On 01/31/2014 10:56 PM, Michael Bayer wrote:
> On Jan 31, 2014, at 2:49 PM, Robert Tasarz <robert.tas...@gmail.com> wrote:
>> Hi,
>>
>> I'm almost sure this is a bug, but maybe I'm missing something obvious. 
>> I've tested it with Python 3.3, SQLAlchemy 0.9.1,  PostgreSQL 9.3 and 
>> reduced the issue to the following code:
>>
>> Here's most relevant part of the exception:
>> Traceback (most recent call last):
>>   File 
>> "/srv/websites/sika/local/lib/python3.3/dist-packages/sqlalchemy/engine/base.py",
>>  line 867, in _execute_context
>>     context)
>>   File 
>> "/srv/websites/sika/local/lib/python3.3/dist-packages/sqlalchemy/engine/default.py",
>>  line 388, in do_execute
>>     cursor.execute(statement, parameters)
>> psycopg2.ProgrammingError: column "a_1.id" must appear in the GROUP BY 
>> clause or be used in an aggregate function
>> LINE 1: SELECT p.id AS p_id, sum(i.value) AS sum1, a_1.id AS a_1_id,…
> When joined eager loading is used, if LIMIT is also applied as you have in 
> that [:10], SQLAlchemy wraps the query to be limited inside of a subquery, so 
> that the LEFT OUTER JOIN for the eager loading can safely load all related 
> rows without being subject to the LIMIT.   This wrapping doesn’t occur when 
> GROUP BY is used - GROUP BY is not usually used in conjunction with loads of 
> a full entity, as this is typically inefficient - it is usually used with a 
> query that is only loading individual columns, and then if the query overall 
> is to return entities, a JOIN against the GROUP BY as a subquery is used (see 
> http://weblogs.sqlteam.com/jeffs/archive/2005/12/14/8546.aspx for a 
> description of this).

Yeah, I understand the process behind, as despite using SQLAlchemy
for quite some time already, I'm still mostly "thinking in SQL"
first. This time I've been building query in interactive shell and
in such cases I'm usually using something like [:4] to roughly see
if a query that SA produces does what I'm expecting. So it surprised
me that when I've finally got what I needed calling .all() on it
thrown an exception. That's why I've started digging through the
internet, but found nothing relevant, so posted here.
Regarding article you've linked. That's all nice and true, but when
I'm using ORM I'm expecting some performance penalty sometimes in
exchange for short and clean syntax abstracting away inner details.
This time for my particular case it is around 30%-40% which gives
~60ms longer execution time, so I can live with it. Now let's
compare code snippets based on my example classes from the first
post (assuming no eager load and no exception thrown).

Original:
sumq = func.sum(I.value).label('sum1')
result = sess.query(P,
sumq).outerjoin(P.items).group_by(P).order_by(sumq).all()

Optimized:
subq = db.query(I._elem,
func.sum(I.value).label('sum1')).group_by(I._elem).subquery()
result = sess.query(P,
subq.c.sum1).outerjoin(subq).order_by(subq.c.sum1).all()
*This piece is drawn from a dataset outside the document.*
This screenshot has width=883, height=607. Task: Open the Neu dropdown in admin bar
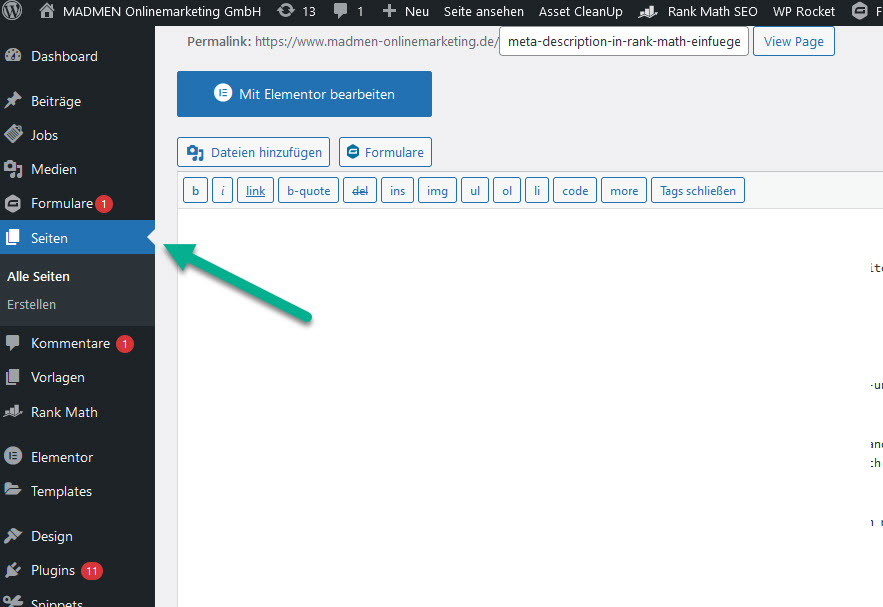pyautogui.click(x=405, y=11)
As you can see the second case is quite noticeably longer and more
complicated, moreover it is "leaking abstraction" as it needs to use
I._elem which is an implementation detail how relations are built in
SQL (can it be rewritten without it?). And it is after all really
simple query. In comparison, the two queries from linked article are
similar in size and the second (preferred) one is IMO more clear
what developer wants to achieve - of course mostly because plain SQL
is much more verbose in the first place. And I'm writing it to show
that IMO, unlike in SQL, in SA first use case has some advantages in
not performance critical scenarios.

> So in that sense, you’re getting that subquery behavior out of the box due to 
> the LIMIT, but with plain all(), this isn’t applied.  you can call 
> from_self() to produce the self-wrapping effect:
>
> sess.query(P,sumq).outerjoin(P.items).group_by(P).order_by(sumq).from_self().all()

Thanks, thats the method I've been looking for :). I even thought
about something like
sess.query(sess.query(P,....)[...].subquery()).all() but thought
it's too ugly and certainly something cleaner should be possible.
Don't know how I've missed .from_self() when scanning through all
methods of the query object for the dozen time.
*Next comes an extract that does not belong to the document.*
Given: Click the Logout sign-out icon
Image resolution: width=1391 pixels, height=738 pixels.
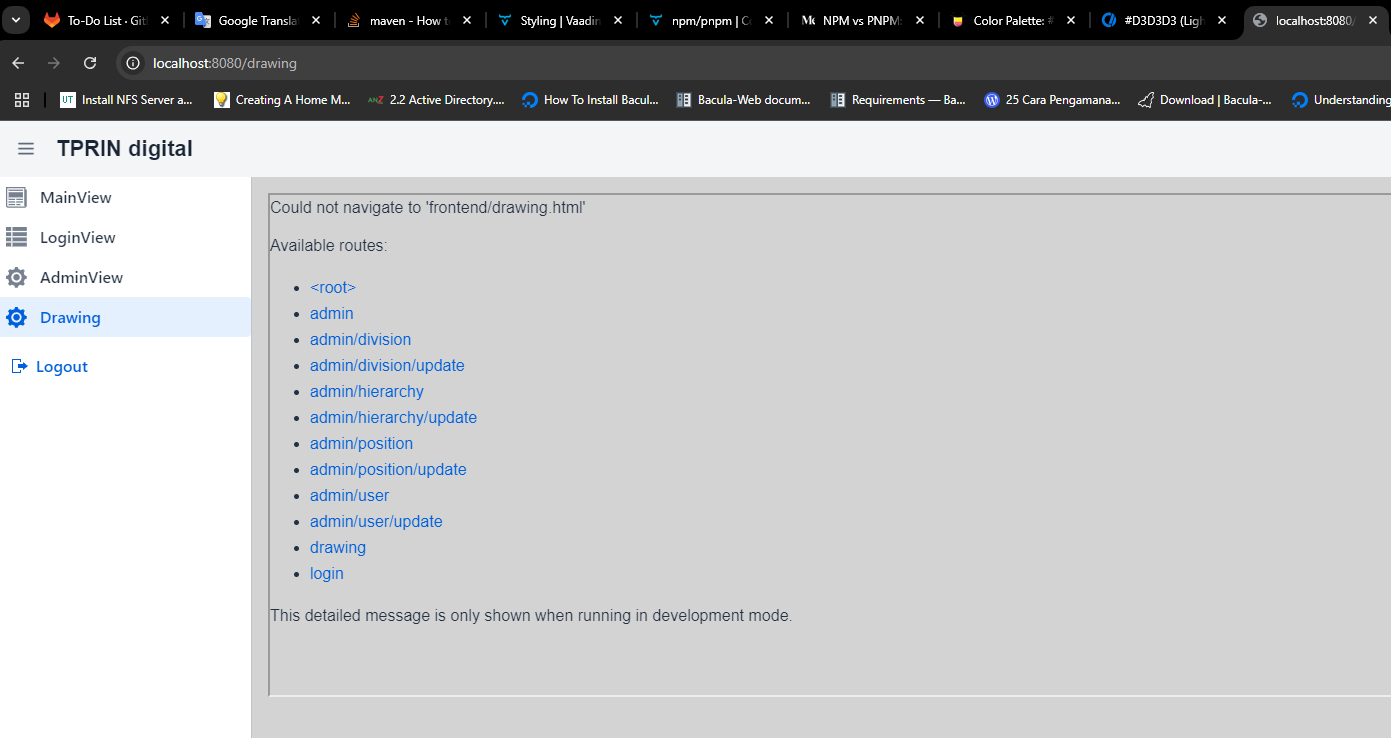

> perhaps the presence of GROUP BY should be added to the list of things that 
> cause the automatic wrapping with joined eager loading to occur, though the 
> current behavior has been this way for nearly 8 years and nobody’s asked for 
> it before.

I guess it should, after all a bug that unveils itself once every
eight years is still a bug ;). Should I file a bug report?